To identify them, he said, the marines' intelligence unit follows family ties, picks up tips from street patrols and develops "snitches," many of them captured insurgents.

"It's ground-level intelligence, it's patrolling, it's interacting with people," he said. "At base, it's straightforward police work."

The raid by Strike Force Two Friday night was based on a tip from an inmate at Abu Ghraib. The man had fingered four brothers in adjacent farmhouses near Mahmudiya as participants in several recent insurgent attacks, including the seizure on Nov. 8 of 12 newly trained men of the Iraqi National Guard near Latifiya.

The 12 were found dead shortly afterward, machine-gunned against the wall of an abandoned mosque.

The Husseinist Profile

The four brothers fit the profile marines have come to expect of insurgents: Sunni Muslims, with experience in Mr. Hussein's armed forces, followed by government-assigned jobs in local industries, living comfortably off a plot of government-granted land. After their capture, they were handcuffed and loaded onto an armored truck for the ride back to the base.

There, they were bundled into a detainee-processing center known among the marines as "the tent of no return," electronically fingerprinted, photographed and lined up for an iris-recognition test.

Throughout the raid, the men protested their innocence, as those rounded up in Americans raids usually do.

"America good! England good! Saddam bye-bye!" said a heavily mustached man who identified himself as Ali, a 14-year veteran of the old Iraqi Army. Around the corner from where he squatted uneasily in his handcuffs, his wife, his mother and his four children sat still amid a tumble of blankets where they were sleeping when the Americans burst through their front door.

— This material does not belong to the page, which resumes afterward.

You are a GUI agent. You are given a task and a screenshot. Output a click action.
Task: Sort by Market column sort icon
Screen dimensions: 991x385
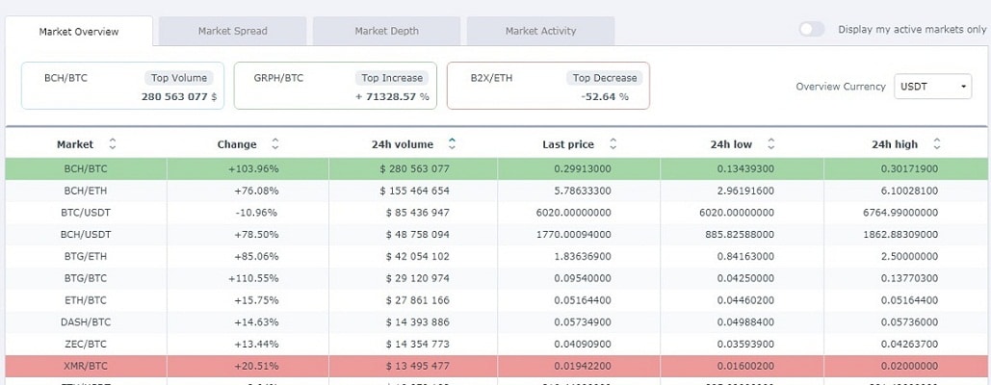[112, 144]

They seemed calm, almost puzzled, by the commotion as the marines went through closets and boxes of documents, hunting for evidence of insurgent connections, and assured them that their men would be released if they were found to have no involvement in rebel attacks.

On Sunday, those assurances were fulfilled when Mr. Roussell, the warrant officer, and others in the intelligence unit at Mahmudiya ordered all four men released, having concluded there was no evidence to justify holding them in the killing of the guardsmen, or any other attack.

"It looks like the snitch in Abu Ghraib was acting on a grudge," Mr. Roussell said. "But that's O.K. We're following American principles here, and that means that we've got to be pretty darned sure we've got the right men before we lock them away."